New York's Lévy Gorvy gallery kicks off the fall season with a stunning exhibition of masterworks by Ryman, Twombly, Bontecou, and Johns.

Lee Bontecou “Untitled” (1959) Photo: Elisabeth Bernstein, Courtesy Lévy Gorvy

It is rare that one encounters so many masterworks by titans of 20th-century art outside of a museum—but that is just what one will find in Intimate Infinite: Imagine a Journey, an exhibition unveiled this week at the Lévy Gorvy gallery on Manhattan’s Upper East Side. Curated by gallery cofounder Brett Gorvy, the show of nearly 100 works by 27 artists unfolds over three floors of the landmarked neofederalist-style building, each “level” representing a chapter in a visual narrative inspired by William Blake’s poem “Auguries of Innocence”:

To see a World in a Grain of Sand
And a Heaven in a Wild Flower,
Hold Infinity in the palm of your hand
And Eternity in an hour.

Robert Ryman Intimate Infinite

Works by Robert Ryman on view at Lévy Gorvy in New York.  Photo: Elisabeth Bernstein, Courtesy Lévy Gorvy

“Being able to assemble this exhibition has really been a dream come true,” says Gorvy, clearly delighted at the visual marriages he has presented on the gallery walls. The ground floor offers a dialogue between subtly hued canvases by Robert Ryman and Cy Twombly—a counterpoint of sorts between the former’s heavily impastoed exercises in respecting the restraint of a square and the latter’s mixed-media pieces, including an exquisite gem of a work, Untitled (1961).

=== WRITTEN EXERCISE 1 ===
Convert the rows below, from the first one through the line containing "will pyautogui.click(x=1313, y=83).", into a numbered list, and leave out any blank lines.

=== RECORDS FOR THIS EXERCISE ===

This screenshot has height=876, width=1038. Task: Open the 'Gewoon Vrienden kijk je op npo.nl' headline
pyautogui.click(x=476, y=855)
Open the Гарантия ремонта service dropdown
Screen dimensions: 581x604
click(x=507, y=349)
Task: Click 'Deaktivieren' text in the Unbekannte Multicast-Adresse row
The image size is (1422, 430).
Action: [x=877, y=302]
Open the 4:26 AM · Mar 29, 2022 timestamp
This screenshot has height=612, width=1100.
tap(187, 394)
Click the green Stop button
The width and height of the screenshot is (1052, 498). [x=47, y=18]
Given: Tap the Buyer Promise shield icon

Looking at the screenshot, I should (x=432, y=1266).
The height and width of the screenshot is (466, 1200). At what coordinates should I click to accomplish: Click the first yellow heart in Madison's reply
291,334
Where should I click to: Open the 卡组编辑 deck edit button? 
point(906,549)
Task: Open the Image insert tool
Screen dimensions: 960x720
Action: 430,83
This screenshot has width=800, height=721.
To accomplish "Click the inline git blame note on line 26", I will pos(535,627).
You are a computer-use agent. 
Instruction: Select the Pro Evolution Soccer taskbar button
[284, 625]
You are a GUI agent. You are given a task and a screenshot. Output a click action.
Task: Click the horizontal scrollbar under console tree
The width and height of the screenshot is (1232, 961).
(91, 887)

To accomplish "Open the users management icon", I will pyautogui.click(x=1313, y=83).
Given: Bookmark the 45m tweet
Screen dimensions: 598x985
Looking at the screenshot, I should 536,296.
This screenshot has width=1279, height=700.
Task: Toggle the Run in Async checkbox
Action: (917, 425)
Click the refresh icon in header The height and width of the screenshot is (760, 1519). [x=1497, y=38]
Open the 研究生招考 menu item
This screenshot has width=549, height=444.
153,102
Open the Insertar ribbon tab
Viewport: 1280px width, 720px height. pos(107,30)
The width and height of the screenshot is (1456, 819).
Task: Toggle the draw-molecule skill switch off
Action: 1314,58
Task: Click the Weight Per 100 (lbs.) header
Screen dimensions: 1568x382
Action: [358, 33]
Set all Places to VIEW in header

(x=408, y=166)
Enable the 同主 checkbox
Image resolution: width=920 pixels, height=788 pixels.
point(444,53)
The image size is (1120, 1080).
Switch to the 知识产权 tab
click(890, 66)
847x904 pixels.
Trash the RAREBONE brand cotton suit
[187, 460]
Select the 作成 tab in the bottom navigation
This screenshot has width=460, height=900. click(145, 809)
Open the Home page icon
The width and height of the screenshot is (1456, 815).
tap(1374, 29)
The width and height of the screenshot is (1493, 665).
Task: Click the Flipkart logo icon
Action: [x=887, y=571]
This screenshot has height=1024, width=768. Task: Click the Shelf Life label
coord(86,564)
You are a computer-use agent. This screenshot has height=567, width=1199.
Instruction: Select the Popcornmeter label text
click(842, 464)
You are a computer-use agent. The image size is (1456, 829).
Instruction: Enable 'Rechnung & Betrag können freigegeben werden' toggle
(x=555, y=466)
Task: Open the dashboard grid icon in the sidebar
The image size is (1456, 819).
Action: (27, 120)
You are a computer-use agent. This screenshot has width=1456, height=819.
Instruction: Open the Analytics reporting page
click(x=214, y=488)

=== WRITTEN EXERCISE 2 ===
List the artists whose masterworks the opening sentence of the Lévy Gorvy exhibition article names.

=== EXERCISE ANSWER 1 ===
1. This screenshot has height=876, width=1038. Task: Open the 'Gewoon Vrienden kijk je op npo.nl' headline
2. pyautogui.click(x=476, y=855)
3. Open the Гарантия ремонта service dropdown
4. Screen dimensions: 581x604
5. click(x=507, y=349)
6. Task: Click 'Deaktivieren' text in the Unbekannte Multicast-Adresse row
7. The image size is (1422, 430).
8. Action: [x=877, y=302]
9. Open the 4:26 AM · Mar 29, 2022 timestamp
10. This screenshot has height=612, width=1100.
11. tap(187, 394)
12. Click the green Stop button
13. The width and height of the screenshot is (1052, 498). [x=47, y=18]
14. Given: Tap the Buyer Promise shield icon
15. Looking at the screenshot, I should (x=432, y=1266).
16. The height and width of the screenshot is (466, 1200). At what coordinates should I click to accomplish: Click the first yellow heart in Madison's reply
17. 291,334
18. Where should I click to: Open the 卡组编辑 deck edit button? 
19. point(906,549)
20. Task: Open the Image insert tool
21. Screen dimensions: 960x720
22. Action: 430,83
23. This screenshot has width=800, height=721.
24. To accomplish "Click the inline git blame note on line 26", I will pos(535,627).
25. You are a computer-use agent. 
26. Instruction: Select the Pro Evolution Soccer taskbar button
27. [284, 625]
28. You are a GUI agent. You are given a task and a screenshot. Output a click action.
29. Task: Click the horizontal scrollbar under console tree
30. The width and height of the screenshot is (1232, 961).
31. (91, 887)
32. To accomplish "Open the users management icon", I will pyautogui.click(x=1313, y=83).

=== EXERCISE ANSWER 2 ===
Ryman
Twombly
Bontecou
Johns